Terry Francona (left) and Joe Maddon shake hands during batting practice before an Indians-Rays game in 2013. (Photo by Chris Zuppa/Tampa Bay Times)
This year’s World Series pits two former Midwest League managers against each other — Chicago Cubs manager Joe Maddon and Cleveland Indians skipper Terry Francona.
Maddon made his managerial debut in 1981, two years after finishing a four-year playing career that included the 1976 season with the Quad Cities Angels. Maddon managed short-season Angels affiliates for three years before taking the helm of the Peoria Chiefs in 1984.
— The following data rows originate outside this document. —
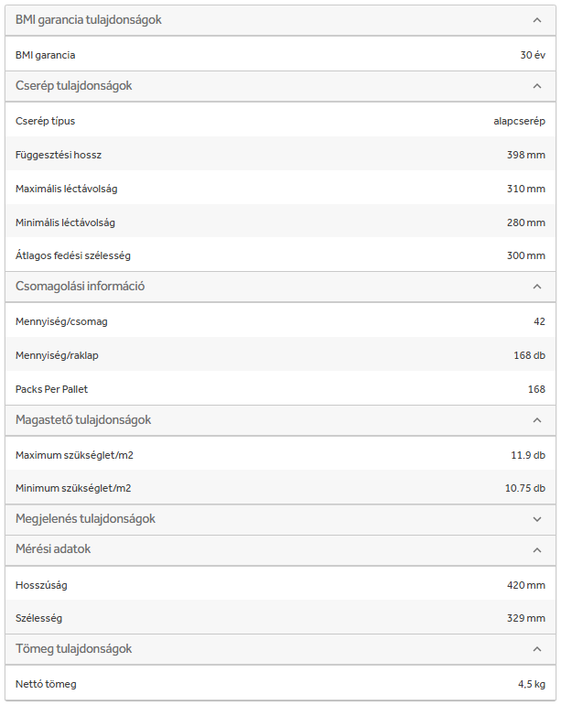Select the alapcserép value for Cserép típus
This screenshot has width=561, height=705.
[519, 121]
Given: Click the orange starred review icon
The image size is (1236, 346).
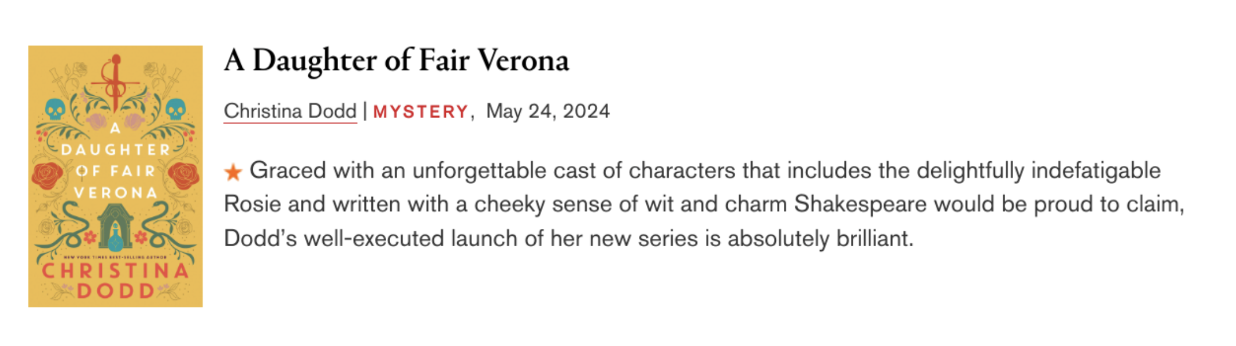Looking at the screenshot, I should point(233,172).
Maddon’s Chiefs team finished with a 66-73 record, good for second place in the Southern Division. (At that time, the Midwest League had three divisions: Southern, Central and Northern. Playoff teams were the three division winners and a wild card.)
Francona’s first managerial job was in the Midwest League, as skipper of the 1992 South Bend White Sox (73-64). The most notable players on that South Bend team were future big-leaguers James Baldwin II and Mike Cameron.
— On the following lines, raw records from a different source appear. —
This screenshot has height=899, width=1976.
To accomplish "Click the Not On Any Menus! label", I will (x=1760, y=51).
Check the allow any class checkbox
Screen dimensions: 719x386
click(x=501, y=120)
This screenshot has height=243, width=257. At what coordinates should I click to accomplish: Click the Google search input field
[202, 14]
Then-White Sox catcher Carlton Fisk did a one-game rehab stint with South Bend that year. The future Hall-of-Famer homered in his first of three at-bats at Coveleski Stadium (now Four Winds Field), hitting the ball so far it struck a synagogue down the left-field line. That building is now the South Bend Cubs’ team store, and there is a plaque commemorating the Fisk shot on a nearby fence.
Yeah, Cameron & Baldwin were there, but we all rooted for Gas Burton and Charlie Poe. (Couldn’t resist. Francona’s SB Sox weren’t the first MWL team I saw, but they were the first I knew. We had SB ticket packages–Section 100 row 2–for several years.)